# Extrait d'article
--- --- ---

Jean Marimbert reprend sa place face à la cour. Mais en position assise cette fois. Il agrippe le micro et s’en rapproche au plus près. « Vous pouvez rester ainsi jusqu’à la fin des questions. Cela devrait durer encore deux bonnes heures », prévient la présidente, Sylvie Daunis. À l’audience du tribunal correctionnel de Paris, tout le monde demande des comptes à l’ancien directeur de l’Agence française de sécurité sanitaire des produits de santé (Afssaps) entre 2004 et 2011 : magistrats du parquet, avocats des parties civiles, des experts, du laboratoire Servier… En plein interrogatoire, il s’est avancé vers la présidente pour solliciter une pause. Accordée. C’est lui qui, fin 2009, a pris la décision de retirer le Mediator du marché. Très tardivement, puisque les effets néfastes du médicament, en particulier sur les valves cardiaques, étaient connus depuis le milieu des années 1990.

--- --- ---

# Données fournies
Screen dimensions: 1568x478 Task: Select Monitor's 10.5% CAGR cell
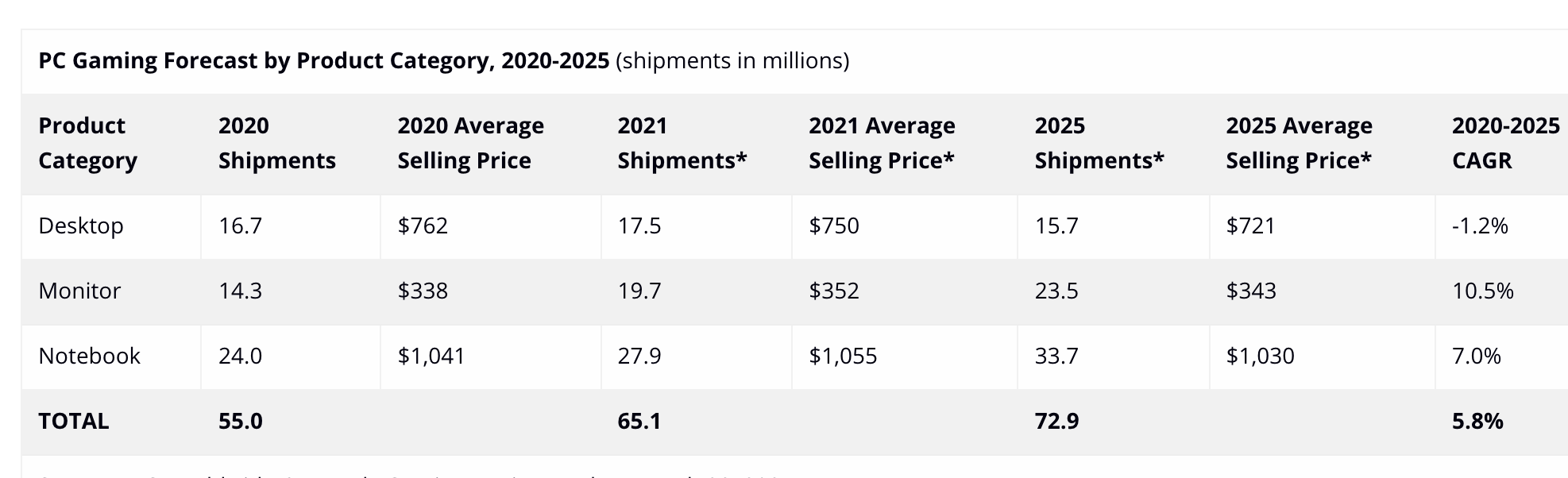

--- --- ---

# Activité
Poursuivez l'article sur le procès du Mediator à partir de sa dernière phrase.

# Résultat ci-dessous
Sous le feu des questions, l’ancien directeur ne risque rien, il comparaît comme simple témoin. Juste, sans doute, une conscience encore un peu plus lourde : le Mediator pourrait avoir provoqué entre 500 et 2 000 décès. L’Agence du médicament, en revanche, est poursuivie pour homicide et blessures involontaires entre 1995 et 2009. Dans leur ordonnance de renvoi, les juges d’instruction notent que l’agence est « restée sourde » aux alertes, montrant « son incapacité à assurer un contrôle effectif réel du médicament ». Ils pointent de « nombreuses anomalies et négligences, parfois fort suspectes ».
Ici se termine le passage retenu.